Sudan’s energy sector is already undergoing rapid change due to climate change, but the country is already facing a severe water shortage and severe air pollution that have led to outbreaks of malaria and respiratory infections.
The country’s oil production is estimated at about 3 million barrels per day (bpd) and gas is expected to reach 8 million bpd by 2020, according to the International Energy Agency (IEA).
The project, to be called “Oman Energy Center,” is one of the largest projects in the region and the first in the world to be financed by international investors.
“This is a big deal,” said Alroya Alawani, head of Sudanese Oil Company (SOCOM), one of three energy-producing companies involved in the project.
“The government of Sudan needs to have a plan to transform itself into a modern energy hub.”
SOCom will pay $1 billion, with a portion of that coming from the Arab Gulf states of Qatar, Kuwait and Saudi Arabia.
The consortium will work with Sudan’s Ministry of Petroleum to buy and transform energy infrastructure that includes electricity transmission and distribution lines, oil fields and other infrastructure.
Oil will be delivered from the project, and the project will also provide energy for local industries, SOCOM said.
All of the infrastructure will be powered by Sudan’s existing oil resources, with the exception of the pipeline from Omera, the site of Omeran, which is currently under construction.

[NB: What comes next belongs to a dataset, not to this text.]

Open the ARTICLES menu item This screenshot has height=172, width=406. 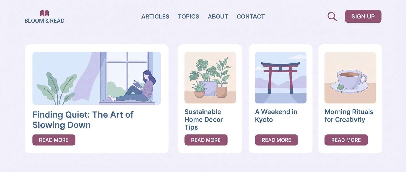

Alroya said that Sudan will continue to operate the Omeras oilfield.
“We are committed to building the infrastructure for oil production, not just for export, and this will make Omerania a very important hub in the Middle East,” Alawania said.
“I think the new Omerans will be able to make significant investments in Sudan’s future.”
The consortium is expected in 2019 to begin the process of transferring a portion or all of the oil and gas assets to the Sudanese government, SOCom said.
The project is also expected to include oil and natural gas pipelines from the Obera Basin in western Sudan, as Sudan has yet to construct a pipeline from the Bakal valley to the southern border of Sudan, where it has been struggling to meet domestic demand.SOCO said that the Sudan-based consortium is planning to use Sudanese resources to export its liquefiers to the Middle Eastern markets, and it plans to import Sudanese oil from the country’s Omer oilfields.
SOCOM hopes to export the oil to the United Arab Emirates (UAE), which is an oil exporter.
The project has also been welcomed by the United Nations Development Program, the World Bank, and other international donors, which say it is a significant development.
The United States has already pledged $1bn, and more could be forthcoming, SOCO said.
“We’re not looking for an easy road,” Alroyan said.
But he added that Sudan’s infrastructure was the best in the Arab region.
“It’s a new era, a new way to build a modern, reliable energy infrastructure,” he said.